→ **Supplied records**:
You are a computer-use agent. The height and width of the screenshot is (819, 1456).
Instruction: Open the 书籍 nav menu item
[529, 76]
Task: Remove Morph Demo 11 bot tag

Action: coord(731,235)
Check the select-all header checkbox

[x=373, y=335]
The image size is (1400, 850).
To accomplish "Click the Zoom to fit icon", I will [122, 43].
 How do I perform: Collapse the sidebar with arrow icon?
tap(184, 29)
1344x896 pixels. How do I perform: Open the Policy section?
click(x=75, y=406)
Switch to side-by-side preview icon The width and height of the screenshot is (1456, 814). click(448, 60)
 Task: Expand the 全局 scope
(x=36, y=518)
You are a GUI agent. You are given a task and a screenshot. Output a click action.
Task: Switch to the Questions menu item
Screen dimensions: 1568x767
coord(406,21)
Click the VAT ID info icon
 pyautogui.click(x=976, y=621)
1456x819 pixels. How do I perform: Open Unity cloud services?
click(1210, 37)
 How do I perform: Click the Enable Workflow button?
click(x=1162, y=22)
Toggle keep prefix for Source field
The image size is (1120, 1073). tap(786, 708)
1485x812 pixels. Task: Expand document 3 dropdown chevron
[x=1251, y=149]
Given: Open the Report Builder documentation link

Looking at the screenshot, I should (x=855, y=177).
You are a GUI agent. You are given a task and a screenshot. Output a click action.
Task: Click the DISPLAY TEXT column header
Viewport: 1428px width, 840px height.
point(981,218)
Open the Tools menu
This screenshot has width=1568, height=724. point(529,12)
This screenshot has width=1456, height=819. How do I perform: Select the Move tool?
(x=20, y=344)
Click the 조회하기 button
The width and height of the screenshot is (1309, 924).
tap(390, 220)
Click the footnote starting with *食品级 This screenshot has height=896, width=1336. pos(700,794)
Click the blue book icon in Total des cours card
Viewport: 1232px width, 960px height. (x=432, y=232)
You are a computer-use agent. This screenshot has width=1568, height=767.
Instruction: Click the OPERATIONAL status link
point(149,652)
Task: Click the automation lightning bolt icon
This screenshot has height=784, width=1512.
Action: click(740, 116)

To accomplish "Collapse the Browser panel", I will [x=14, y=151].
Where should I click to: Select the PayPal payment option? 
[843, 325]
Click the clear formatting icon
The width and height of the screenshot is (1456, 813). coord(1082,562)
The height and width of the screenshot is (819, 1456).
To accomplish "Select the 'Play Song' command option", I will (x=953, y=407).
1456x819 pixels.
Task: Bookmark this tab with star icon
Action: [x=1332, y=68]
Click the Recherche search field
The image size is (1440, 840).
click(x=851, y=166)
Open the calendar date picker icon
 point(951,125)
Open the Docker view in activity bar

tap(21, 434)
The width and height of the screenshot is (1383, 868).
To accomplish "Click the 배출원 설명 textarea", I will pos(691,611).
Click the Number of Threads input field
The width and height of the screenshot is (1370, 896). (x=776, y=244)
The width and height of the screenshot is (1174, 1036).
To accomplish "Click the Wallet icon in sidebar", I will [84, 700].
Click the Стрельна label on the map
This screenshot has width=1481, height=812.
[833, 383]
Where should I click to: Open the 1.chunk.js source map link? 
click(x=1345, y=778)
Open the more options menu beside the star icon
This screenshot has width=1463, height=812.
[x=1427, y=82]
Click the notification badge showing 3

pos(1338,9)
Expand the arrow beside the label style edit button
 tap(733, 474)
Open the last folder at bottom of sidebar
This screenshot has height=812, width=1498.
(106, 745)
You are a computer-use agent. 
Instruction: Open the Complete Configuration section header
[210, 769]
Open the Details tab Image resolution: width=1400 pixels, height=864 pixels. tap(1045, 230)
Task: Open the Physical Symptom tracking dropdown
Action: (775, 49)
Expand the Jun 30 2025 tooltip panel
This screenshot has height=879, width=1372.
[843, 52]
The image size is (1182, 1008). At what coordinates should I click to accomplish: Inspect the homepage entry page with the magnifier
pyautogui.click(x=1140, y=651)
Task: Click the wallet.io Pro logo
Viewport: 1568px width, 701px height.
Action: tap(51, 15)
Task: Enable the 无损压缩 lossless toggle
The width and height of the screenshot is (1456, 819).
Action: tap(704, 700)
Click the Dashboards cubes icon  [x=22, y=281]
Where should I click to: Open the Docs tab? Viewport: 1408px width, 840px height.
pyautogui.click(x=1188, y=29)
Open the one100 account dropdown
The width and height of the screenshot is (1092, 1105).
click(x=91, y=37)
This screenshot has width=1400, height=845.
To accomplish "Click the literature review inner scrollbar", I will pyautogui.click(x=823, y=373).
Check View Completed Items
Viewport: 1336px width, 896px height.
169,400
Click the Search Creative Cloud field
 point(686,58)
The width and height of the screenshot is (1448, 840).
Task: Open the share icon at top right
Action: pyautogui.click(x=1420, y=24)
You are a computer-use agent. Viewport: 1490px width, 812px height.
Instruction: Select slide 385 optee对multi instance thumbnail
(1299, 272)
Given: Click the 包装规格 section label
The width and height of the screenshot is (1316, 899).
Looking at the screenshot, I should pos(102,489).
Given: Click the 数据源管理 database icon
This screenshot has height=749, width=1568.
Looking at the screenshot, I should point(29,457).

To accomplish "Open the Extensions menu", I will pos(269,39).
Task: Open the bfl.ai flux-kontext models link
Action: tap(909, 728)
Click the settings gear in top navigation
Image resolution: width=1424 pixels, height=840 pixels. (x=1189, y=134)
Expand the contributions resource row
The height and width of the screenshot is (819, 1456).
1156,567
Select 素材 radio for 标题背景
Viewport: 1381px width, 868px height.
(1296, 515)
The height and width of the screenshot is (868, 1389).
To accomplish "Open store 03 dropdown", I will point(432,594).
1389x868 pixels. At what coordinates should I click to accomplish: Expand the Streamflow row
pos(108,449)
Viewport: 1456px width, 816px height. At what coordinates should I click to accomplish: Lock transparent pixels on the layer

→ **Required action**:
Each line of the listing is to be duplicated exactly as it appears.

→ **Result below**:
You are a computer-use agent. The height and width of the screenshot is (819, 1456).
Instruction: Open the 书籍 nav menu item
[529, 76]
Task: Remove Morph Demo 11 bot tag

Action: coord(731,235)
Check the select-all header checkbox

[x=373, y=335]
The image size is (1400, 850).
To accomplish "Click the Zoom to fit icon", I will [122, 43].
 How do I perform: Collapse the sidebar with arrow icon?
tap(184, 29)
1344x896 pixels. How do I perform: Open the Policy section?
click(x=75, y=406)
Switch to side-by-side preview icon The width and height of the screenshot is (1456, 814). click(448, 60)
 Task: Expand the 全局 scope
(x=36, y=518)
You are a GUI agent. You are given a task and a screenshot. Output a click action.
Task: Switch to the Questions menu item
Screen dimensions: 1568x767
coord(406,21)
Click the VAT ID info icon
 pyautogui.click(x=976, y=621)
1456x819 pixels. How do I perform: Open Unity cloud services?
click(1210, 37)
 How do I perform: Click the Enable Workflow button?
click(x=1162, y=22)
Toggle keep prefix for Source field
The image size is (1120, 1073). tap(786, 708)
1485x812 pixels. Task: Expand document 3 dropdown chevron
[x=1251, y=149]
Given: Open the Report Builder documentation link

Looking at the screenshot, I should (x=855, y=177).
You are a GUI agent. You are given a task and a screenshot. Output a click action.
Task: Click the DISPLAY TEXT column header
Viewport: 1428px width, 840px height.
point(981,218)
Open the Tools menu
This screenshot has width=1568, height=724. point(529,12)
This screenshot has width=1456, height=819. How do I perform: Select the Move tool?
(x=20, y=344)
Click the 조회하기 button
The width and height of the screenshot is (1309, 924).
tap(390, 220)
Click the footnote starting with *食品级 This screenshot has height=896, width=1336. pos(700,794)
Click the blue book icon in Total des cours card
Viewport: 1232px width, 960px height. (x=432, y=232)
You are a computer-use agent. This screenshot has width=1568, height=767.
Instruction: Click the OPERATIONAL status link
point(149,652)
Task: Click the automation lightning bolt icon
This screenshot has height=784, width=1512.
Action: click(740, 116)

To accomplish "Collapse the Browser panel", I will [x=14, y=151].
Where should I click to: Select the PayPal payment option? 
[843, 325]
Click the clear formatting icon
The width and height of the screenshot is (1456, 813). coord(1082,562)
The height and width of the screenshot is (819, 1456).
To accomplish "Select the 'Play Song' command option", I will (x=953, y=407).
1456x819 pixels.
Task: Bookmark this tab with star icon
Action: [x=1332, y=68]
Click the Recherche search field
The image size is (1440, 840).
click(x=851, y=166)
Open the calendar date picker icon
 point(951,125)
Open the Docker view in activity bar

tap(21, 434)
The width and height of the screenshot is (1383, 868).
To accomplish "Click the 배출원 설명 textarea", I will pos(691,611).
Click the Number of Threads input field
The width and height of the screenshot is (1370, 896). (x=776, y=244)
The width and height of the screenshot is (1174, 1036).
To accomplish "Click the Wallet icon in sidebar", I will [84, 700].
Click the Стрельна label on the map
This screenshot has width=1481, height=812.
[833, 383]
Where should I click to: Open the 1.chunk.js source map link? 
click(x=1345, y=778)
Open the more options menu beside the star icon
This screenshot has width=1463, height=812.
[x=1427, y=82]
Click the notification badge showing 3

pos(1338,9)
Expand the arrow beside the label style edit button
 tap(733, 474)
Open the last folder at bottom of sidebar
This screenshot has height=812, width=1498.
(106, 745)
You are a computer-use agent. 
Instruction: Open the Complete Configuration section header
[210, 769]
Open the Details tab Image resolution: width=1400 pixels, height=864 pixels. tap(1045, 230)
Task: Open the Physical Symptom tracking dropdown
Action: (775, 49)
Expand the Jun 30 2025 tooltip panel
This screenshot has height=879, width=1372.
[843, 52]
The image size is (1182, 1008). At what coordinates should I click to accomplish: Inspect the homepage entry page with the magnifier
pyautogui.click(x=1140, y=651)
Task: Click the wallet.io Pro logo
Viewport: 1568px width, 701px height.
Action: tap(51, 15)
Task: Enable the 无损压缩 lossless toggle
The width and height of the screenshot is (1456, 819).
Action: tap(704, 700)
Click the Dashboards cubes icon  [x=22, y=281]
Where should I click to: Open the Docs tab? Viewport: 1408px width, 840px height.
pyautogui.click(x=1188, y=29)
Open the one100 account dropdown
The width and height of the screenshot is (1092, 1105).
click(x=91, y=37)
This screenshot has width=1400, height=845.
To accomplish "Click the literature review inner scrollbar", I will pyautogui.click(x=823, y=373).
Check View Completed Items
Viewport: 1336px width, 896px height.
169,400
Click the Search Creative Cloud field
 point(686,58)
The width and height of the screenshot is (1448, 840).
Task: Open the share icon at top right
Action: pyautogui.click(x=1420, y=24)
You are a computer-use agent. Viewport: 1490px width, 812px height.
Instruction: Select slide 385 optee对multi instance thumbnail
(1299, 272)
Given: Click the 包装规格 section label
The width and height of the screenshot is (1316, 899).
Looking at the screenshot, I should pos(102,489).
Given: Click the 数据源管理 database icon
This screenshot has height=749, width=1568.
Looking at the screenshot, I should point(29,457).

To accomplish "Open the Extensions menu", I will pos(269,39).
Task: Open the bfl.ai flux-kontext models link
Action: tap(909, 728)
Click the settings gear in top navigation
Image resolution: width=1424 pixels, height=840 pixels. (x=1189, y=134)
Expand the contributions resource row
The height and width of the screenshot is (819, 1456).
1156,567
Select 素材 radio for 标题背景
Viewport: 1381px width, 868px height.
(1296, 515)
The height and width of the screenshot is (868, 1389).
To accomplish "Open store 03 dropdown", I will point(432,594).
1389x868 pixels. At what coordinates should I click to accomplish: Expand the Streamflow row
pos(108,449)
Viewport: 1456px width, 816px height. At what coordinates should I click to accomplish: Lock transparent pixels on the layer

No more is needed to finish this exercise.